In formula: α _a, α _cbe respectively the anglec of rotation of turning axle A, C;

(w _x, w _y, w _z), (v _i, v _j, v _k) be respectively cutter location cutter spacing position and cutter spacing vector;

[X, Y, Z] is oscillation centre coordinate;

H is brachium value.

Make α _a=arccos (v _k)=β, α _a1=-β, α _c=arctan (v _i/ v _j)=φ, α _c1=φ ± π.By α _a, α _cwith α _a1, α _c1substitution formula (3) is launched respectively:

$\left[\begin{array}{c}X\\ Y\\ Z\end{array}\right]=\left[\begin{array}{c}{w}_x\\ w_y\\ w_z\end{array}\right]+\left[\begin{array}{c}\left(H\right)\sin \mathrm{\&phi;}\sin \mathrm{\&beta;}\\ -\left(H\right)\cos \mathrm{\&phi;}\sin \mathrm{\&beta;}\\ \left(H\right)\cos \mathrm{\&beta;}\end{array}\right]---\left(4\right)$

$\left[\begin{array}{c}{X}_1\\ Y_1\\ Z_1\end{array}\right]=\left[\begin{array}{c}{w}_x\\ w_y\\ w_z\end{array}\right]+\left[\begin{array}{c}\left(H\right)\sin (\mathrm{\&phi;}\&PlusMinus;\mathrm{\&pi;})\mathrm{\&alpha;}\sin (-\mathrm{\&beta;})\\ -\left(H\right)\cos (\mathrm{\&phi;}\&PlusMinus;\mathrm{\&pi;})\sin (-\mathrm{\&beta;})\\ \left(H\right)\cos (-\mathrm{\&beta;})\end{array}\right]=\left[\begin{array}{c}{w}_x\\ w_y\\ w_z\end{array}\right]+\left[\begin{array}{c}\left(H\right)\sin \mathrm{\&phi;}\sin \mathrm{\&beta;}\\ -\left(H\right)\cos \mathrm{\&phi;}\sin \mathrm{\&beta;}\\ \left(H\right)\cos \mathrm{\&beta;}\end{array}\right]---\left(5\right)$

Formula (4) equates with formula (5) result as can be seen here.Can illustrate while obtaining a pair of known angle, by rotation angle α _abecome negative value, by rotation angle α _crotate 180 degree, cutter location coordinate is constant.While calculating the anglec of rotation accordingly, adopt whole positive-angle to calculate, as the α being calculated by cutter spacing source file _cbe greater than lathe rotation limiting angle C _maxtime, can make all α in this program _avalue becomes negative value, by rotation angle α _crotate 180 degree.Just can solve lathe rotation angle and cross limit problem.Structure by this lathe is more special, [X, Y, the Z] obtaining afterwards as calculated ^tvalue is for oscillation centre trajectory coordinates, therefore title formula (1), (2), (3) are five axle Double swing head center of oscillation algorithms, and oscillation centre coordinate is by cutter spacing position, brachium, and rotation angle determines.Obviously, when brachium H=0, [X, Y, Z] ^tbeing output as cutter spacing position coordinates is:

[X,Y,Z] ^T=[w _xw _yw _z] ^T （6）

Formula (1), (2), (6) are called to five axle Double swing head cutter center algorithms, under this pattern, must in the control system of lathe, insert brachium value and calculate, can process.And brachium is comprised of pendulum length and cutter length, pendulum length is certain value, and cutter length is a variate.Thus in production in enormous quantities, cutter will produce length wearing and tearing, can adopt traditional tool length compensation method in the control system of lathe, to fill into long poor of cutter cutter long and new cutter after wearing and tearing, also can meet processing request.The method is simple and practical, has greatly reduced processing technology time ，Wei enterprise raising productivity effect and has had important practicality meaning.

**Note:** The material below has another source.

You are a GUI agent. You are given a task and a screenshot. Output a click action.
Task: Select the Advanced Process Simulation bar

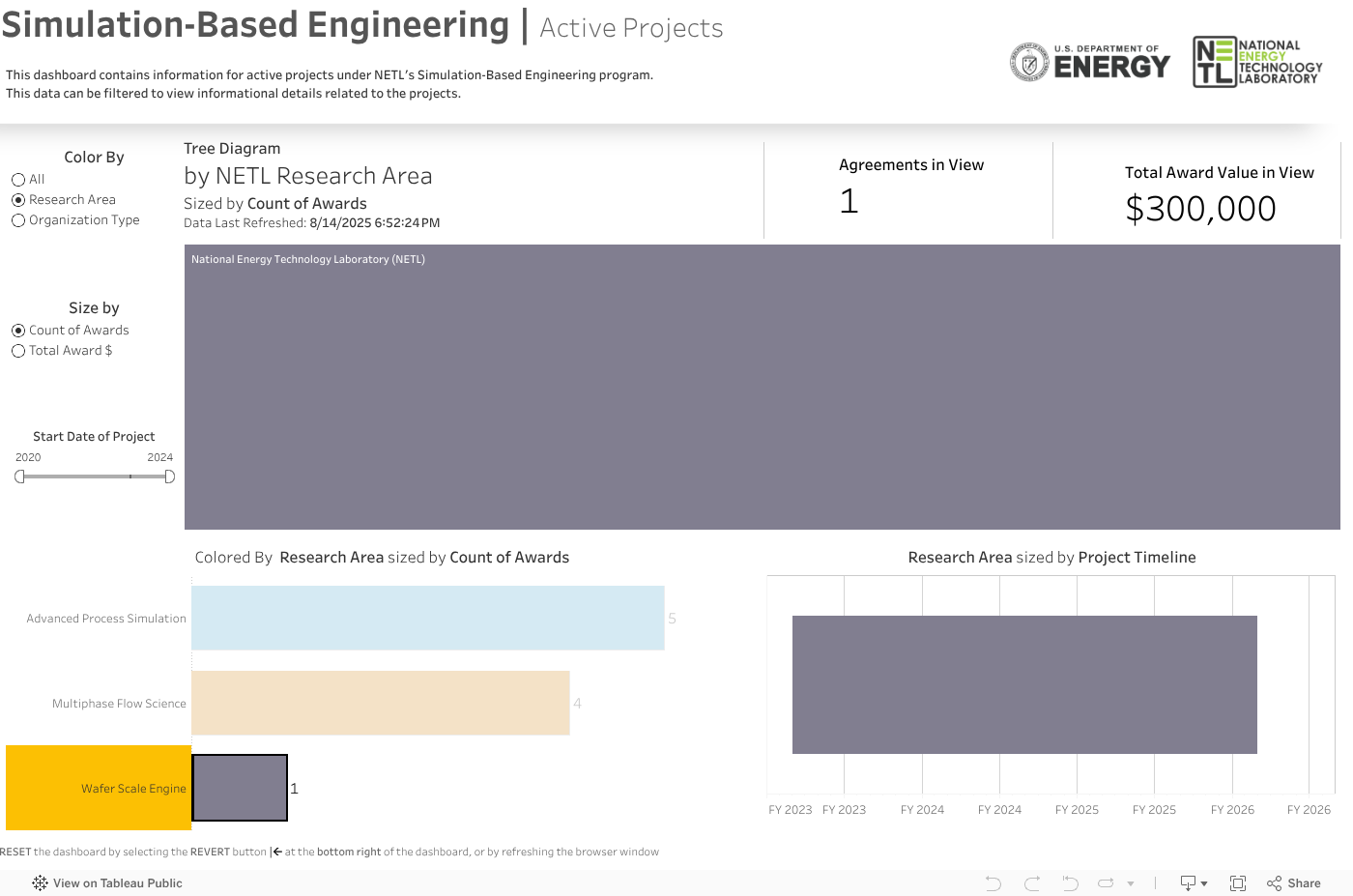coord(427,618)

According to above-mentioned design philosophy, the present invention includes step:

(1), read in and receive data step: read at least comprise that tool-information, rotating speed, multiaxis are opened, liquid coolant is opened, the cutter spacing position of cutter location and the cutter spacing source file of cutter spacing direction vector, receive and at least comprise brachium H, rotary axis of machine tool greatest limit angle C simultaneously _maxlathe parameter;

(2), according to the greatest limit angle C of concrete rotary axis of machine tool C axle _max, the rotary stopper angle β of definition Double swing head five-axis machine tool C axle _c, its rotary stopper angle is according to the greatest limit angle C of concrete rotary axis of machine tool C axle _maxset, during setting, generally allow and make rotary stopper angle β _cbe slightly less than greatest limit angle C _max.General β _c∈ (180 °, 360 °).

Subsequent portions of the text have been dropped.